Three hours later, Qualls vomited more black liquid and ended up on the floor face-down in it. Again, he screamed in pain when the police officers moved him. This time, they “noticed ‘a small tied-off piece of a bag’ — the kind used to hold illegal narcotics — ‘on the floor covered in Qualls’s vomit.’” Four hours later, Qualls vomited a third time. Five hours after that, he was dead. An autopsy report blamed the death on an accidental overdose of amphetamines.

Represented by Dallas attorney Thomas Dean Malone, Qualls’s mother, Frances Earline Sims, filed a civil rights lawsuit under 42 U.S.C. § 1983 in federal court for the Eastern District of Texas, accusing Griffin, Linebaugh, and O’Dell of deliberate indifference to her son’s serious medical needs, in violation of his Eighth Amendment guarantee of protection from cruel and unusual punishment. Defendants filed a motion for summary judgment, arguing they were entitled to QI. The district court denied that motion on June 9, 2021. See: Sims v. City of Jasper, 543 F. Supp. 3d 428 (E.D. Tex. 2021). Defendants then filed an interlocutory appeal.
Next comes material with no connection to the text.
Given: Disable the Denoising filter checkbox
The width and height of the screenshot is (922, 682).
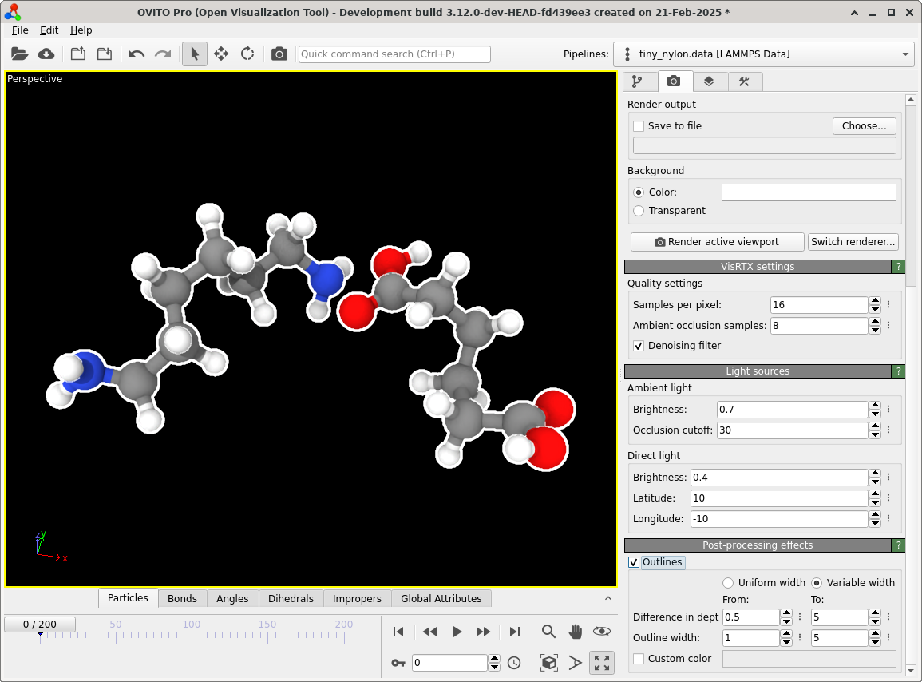Looking at the screenshot, I should click(x=639, y=346).
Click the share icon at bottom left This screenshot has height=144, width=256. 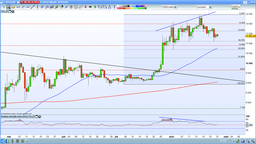(x=3, y=141)
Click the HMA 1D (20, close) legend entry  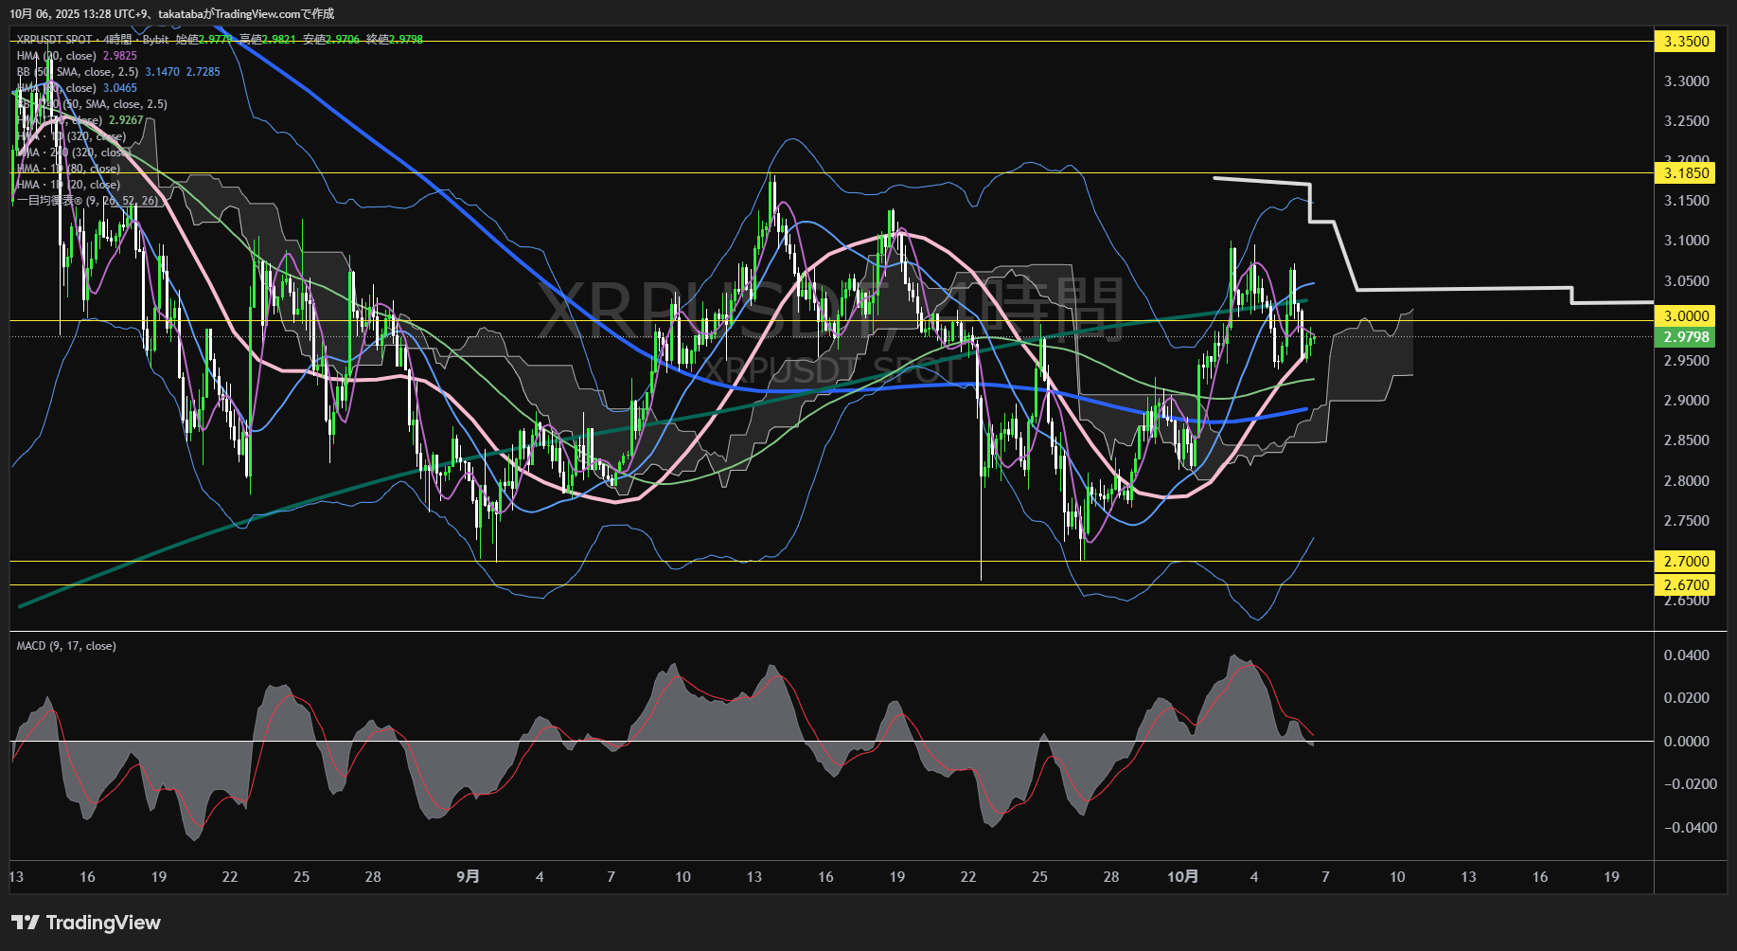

The Fifth Circuit began by conducting a “circumscribed” review to determine whether factual issues identified by the district court in denying summary judgment were material — though not whether they were genuine. The district court had found a reasonable jury could conclude Defendants knew Qualls was a drug user who was intoxicated, swallowed a bag of drugs, got worse while at the jail, vomited black liquid multiple times, and then screamed for help and asked to go to a hospital. Further, they sought no medical care despite the fact it was obvious that his injuries were severe. These were clearly material issues, the Court said.

Moreover, the alleged facts were similar to those in another case, Easter v. Powell, 467 F.3d 459 (5th Cir. 2009), in which the Court had found a violation of a prisoner’s Eighth Amendment rights when officials “refused to treat him, ignored his complaints, intentionally treated him incorrectly, or engaged in any similar conduct that would clearly evince a wanton disregard for any serious medical needs.”

With this, the law “clearly established Qualls’s rights before the officers allegedly violated them,” the Court concluded. “Perhaps the jury will discount Sims’s evidence,” the Court continued. “Perhaps not.” But Defendants could not claim QI, so the district court’s judgment was affirmed. See: Sims v. Griffin, 35 F.4th 945 (5th Cir. 2022).

A petition to rehear the appeal before the entire Fifth Circuit en banc was denied on July 29, 2022. See: Sims v. Griffin, USCA (5th Cir.), Case No. 21-40457 (2022).

The case has now returned to the district court, and PLN will report developments as they are available. See: Sims v. City of Jasper, USDC (E.D. Tex. 2021), Case No. 1:20-cv-00124.